## Activity
Leaving the images behind, copy every line of the records exactly.
[Records supplied]
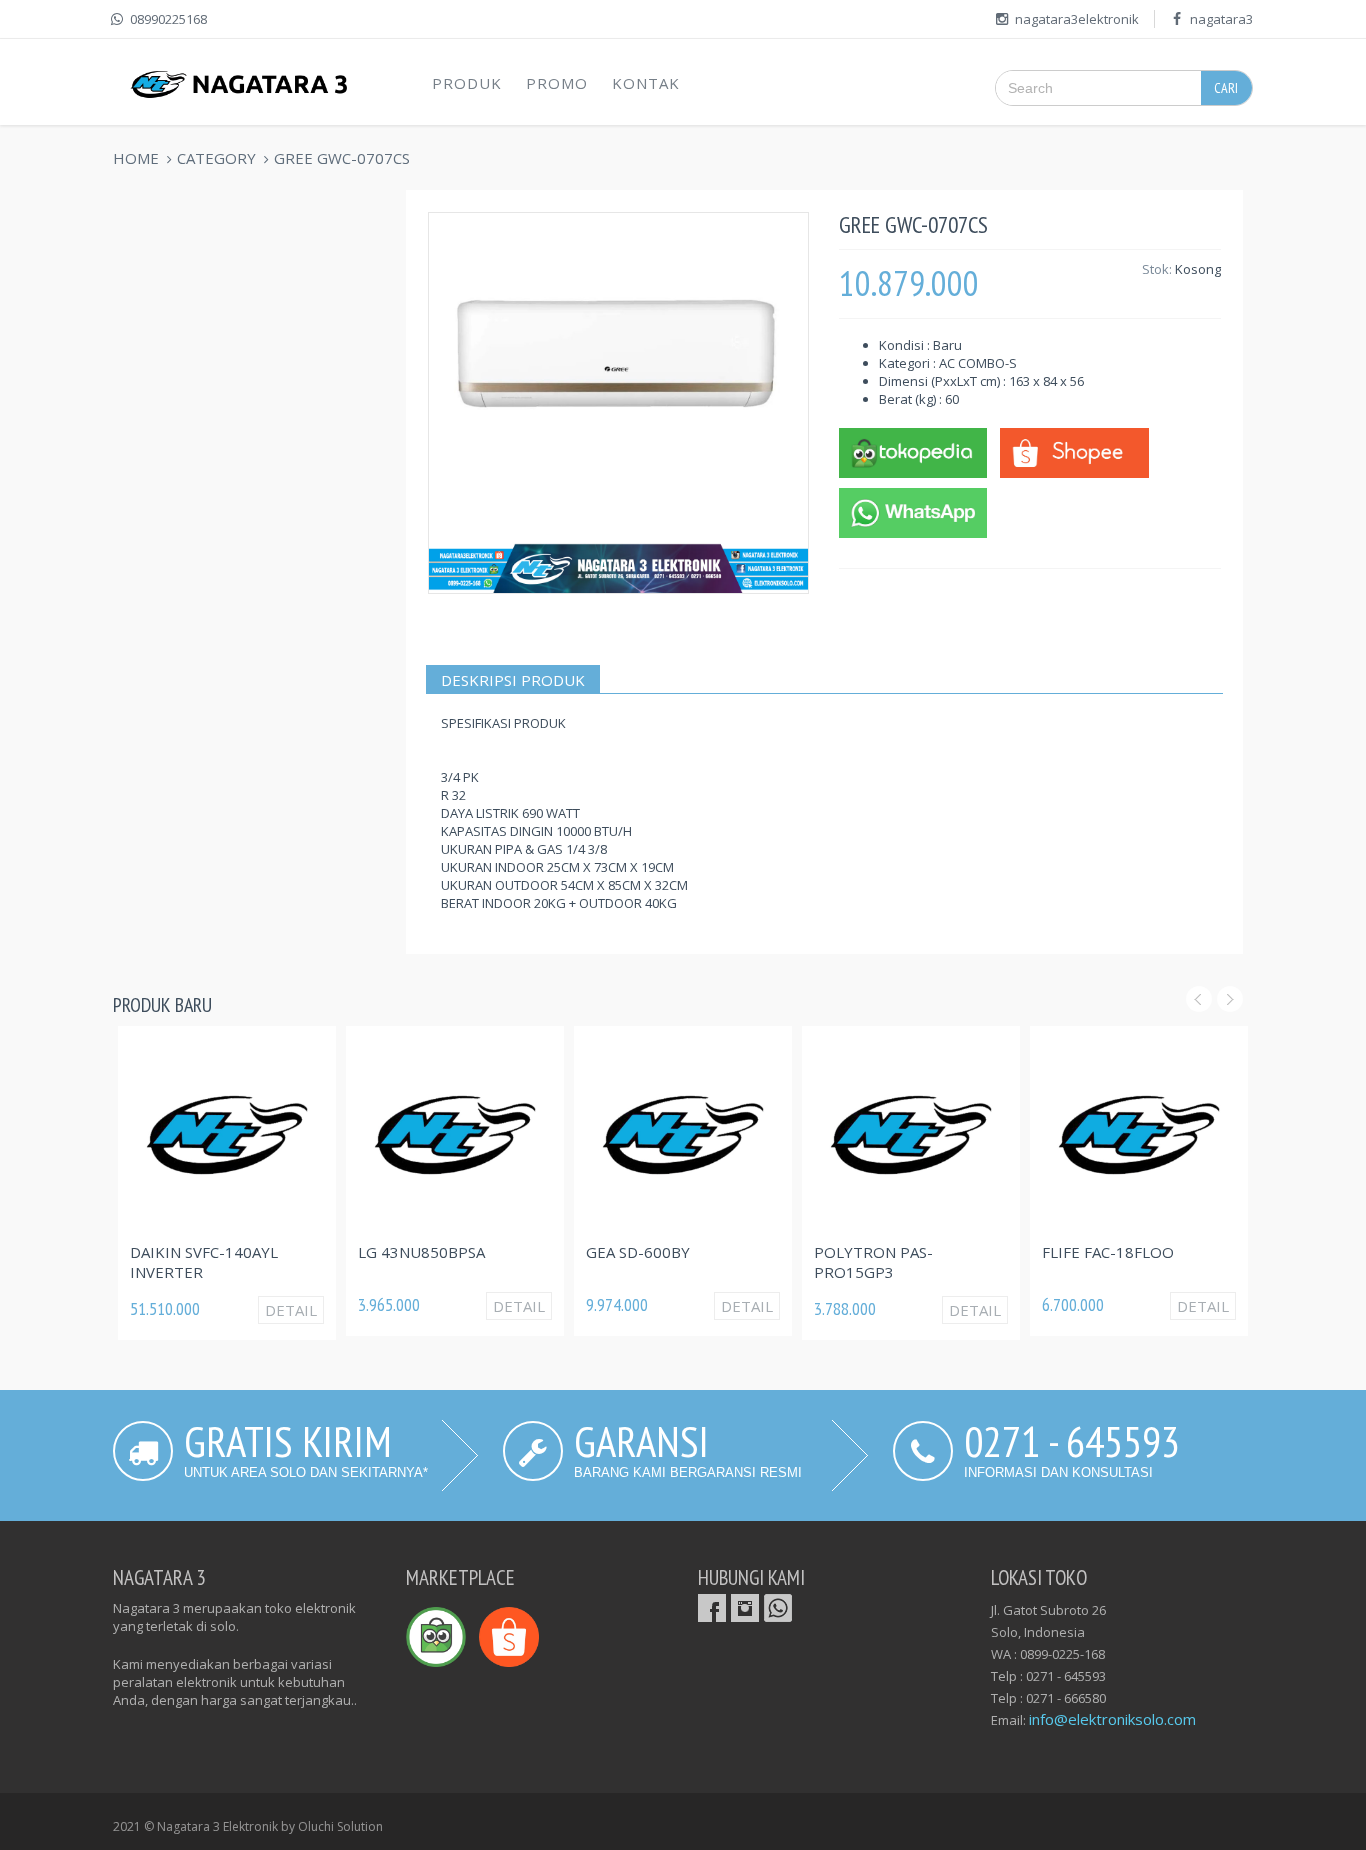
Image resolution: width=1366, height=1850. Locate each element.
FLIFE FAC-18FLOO (1108, 1252)
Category (216, 158)
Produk (467, 83)
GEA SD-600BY (638, 1252)
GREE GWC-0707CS (342, 158)
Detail (291, 1310)
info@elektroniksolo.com (1112, 1719)
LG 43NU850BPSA (421, 1252)
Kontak (646, 83)
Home (136, 158)
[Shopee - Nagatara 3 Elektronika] (1074, 451)
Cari (1226, 88)
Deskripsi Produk (513, 680)
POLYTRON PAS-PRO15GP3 (873, 1262)
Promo (557, 83)
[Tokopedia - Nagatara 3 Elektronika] (913, 451)
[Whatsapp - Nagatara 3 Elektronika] (913, 511)
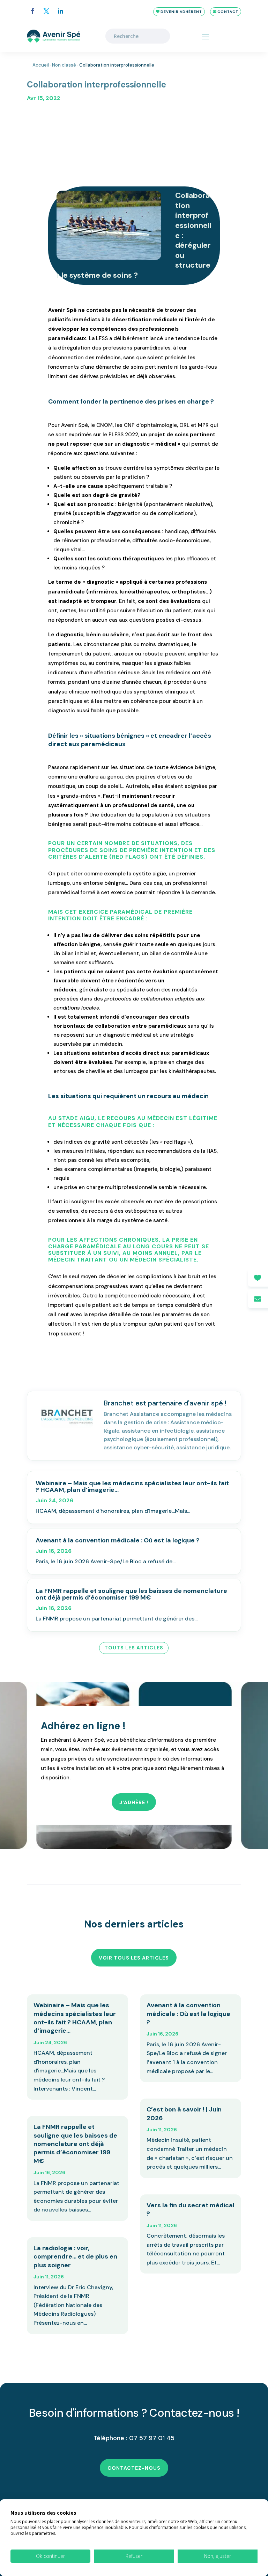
[/Records supplied]
## Result of the exercise
Image resolution: width=1366, height=1850. Locate each element.
FLIFE FAC-18FLOO (1108, 1252)
Category (216, 158)
Produk (467, 83)
GEA SD-600BY (638, 1252)
GREE GWC-0707CS (342, 158)
Detail (291, 1310)
info@elektroniksolo.com (1112, 1719)
LG 43NU850BPSA (421, 1252)
Kontak (646, 83)
Home (136, 158)
[Shopee - Nagatara 3 Elektronika] (1074, 451)
Cari (1226, 88)
Deskripsi Produk (513, 680)
POLYTRON PAS-PRO15GP3 (873, 1262)
Promo (557, 83)
[Tokopedia - Nagatara 3 Elektronika] (913, 451)
[Whatsapp - Nagatara 3 Elektronika] (913, 511)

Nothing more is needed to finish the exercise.